For cardiac SPECT and PET, Intermountain produced specific ordering sheets, based on American College of Cardiology guidelines. Intermountain is working to incorporate this process into its computerized physician order entry system, White says. 

The modality connection

Radiation dosage awareness has come a long way because of dose registries like the American College of Radiology’s Dose Index Registry, says Matthew R. Palmer, PhD, medical physicist, department of radiology at Harvard Medical School Beth Israel Deaconess Medical Center in Boston.

While the medical center has yet to join the dose registry, he says its strategy involves regular internal reviews of optimization. The type and amount of radiopharmaceutical administered is recorded the EHR record, but they don’t audit it per dose. However, they reconstruct imaging data if a question about dose arises. 

In the meantime, the department is replacing its only PET/CT system, which is 10 years old, with the overall goal of reducing the average dose from 16 mSv to 8 mSv. “Dose was a big factor in the decision to replace the scanner and in determining which scanner to buy,” Palmer says.

The policy connection

California’s first-of-its-kind radiation dose tracking law spotlights the importance and awareness of radiation dose. As of July 1, 2012, state facilities are required to record the volume CT dose index and the dose length product on every CT scan by either recording the dose within the patient’s radiology report or attaching a protocol page. The law requires facilities to notify the state of a repeat CT examination when certain dose values are exceeded or irradiation of a body part other than that intended by the ordering physician. 

Although the law has gone into effect with little fanfare and compliance has not been an issue, Bob Achermann, executive director, California Radiological Society, questions whether its implementation has reduced excessive radiation dose. “Does it accomplish what the proponents were concerned about: excessive radiation dose? It really doesn’t because you could theoretically provide an excessive dose and all you have to do is record it. That’s the shortcoming of the bill.” 

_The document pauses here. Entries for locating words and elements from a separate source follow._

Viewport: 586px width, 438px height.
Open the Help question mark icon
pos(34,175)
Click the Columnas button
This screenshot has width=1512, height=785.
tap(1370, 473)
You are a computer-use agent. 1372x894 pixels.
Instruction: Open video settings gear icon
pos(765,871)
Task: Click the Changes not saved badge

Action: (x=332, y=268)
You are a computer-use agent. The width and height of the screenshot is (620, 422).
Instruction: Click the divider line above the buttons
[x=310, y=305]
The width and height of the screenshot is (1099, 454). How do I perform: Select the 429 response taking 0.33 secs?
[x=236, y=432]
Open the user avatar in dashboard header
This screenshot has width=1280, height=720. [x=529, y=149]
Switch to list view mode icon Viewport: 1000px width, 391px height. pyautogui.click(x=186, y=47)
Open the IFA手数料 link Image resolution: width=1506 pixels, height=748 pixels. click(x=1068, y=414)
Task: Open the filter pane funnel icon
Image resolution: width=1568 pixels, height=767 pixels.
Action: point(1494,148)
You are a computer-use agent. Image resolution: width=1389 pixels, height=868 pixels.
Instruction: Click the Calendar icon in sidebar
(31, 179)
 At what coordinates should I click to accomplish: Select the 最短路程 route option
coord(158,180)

 Some software firms have developed systems to automatically populate the dose field in the report. Michael Puckett, MD, chief medical officer of San Diego Imaging Group, says the main advantage of having the fields auto populate is accuracy.

It appears the law has not spurred requests for radiation exposure data. Noting that his group covers seven hospitals, including Rady Children’s Hospital San Diego, Puckett says, “I have not heard of a single physician or patient inquiry regarding the dose information in our reports.” Likewise, Achermann says litigation concerns have not come to light and few other states have expressed interest in this policy. 

However, as more is done to connect the dots to reduce radiation dosage, a picture will emerge compelling legislatures and practices to put more effort into alleviating risks while still delivering quality care.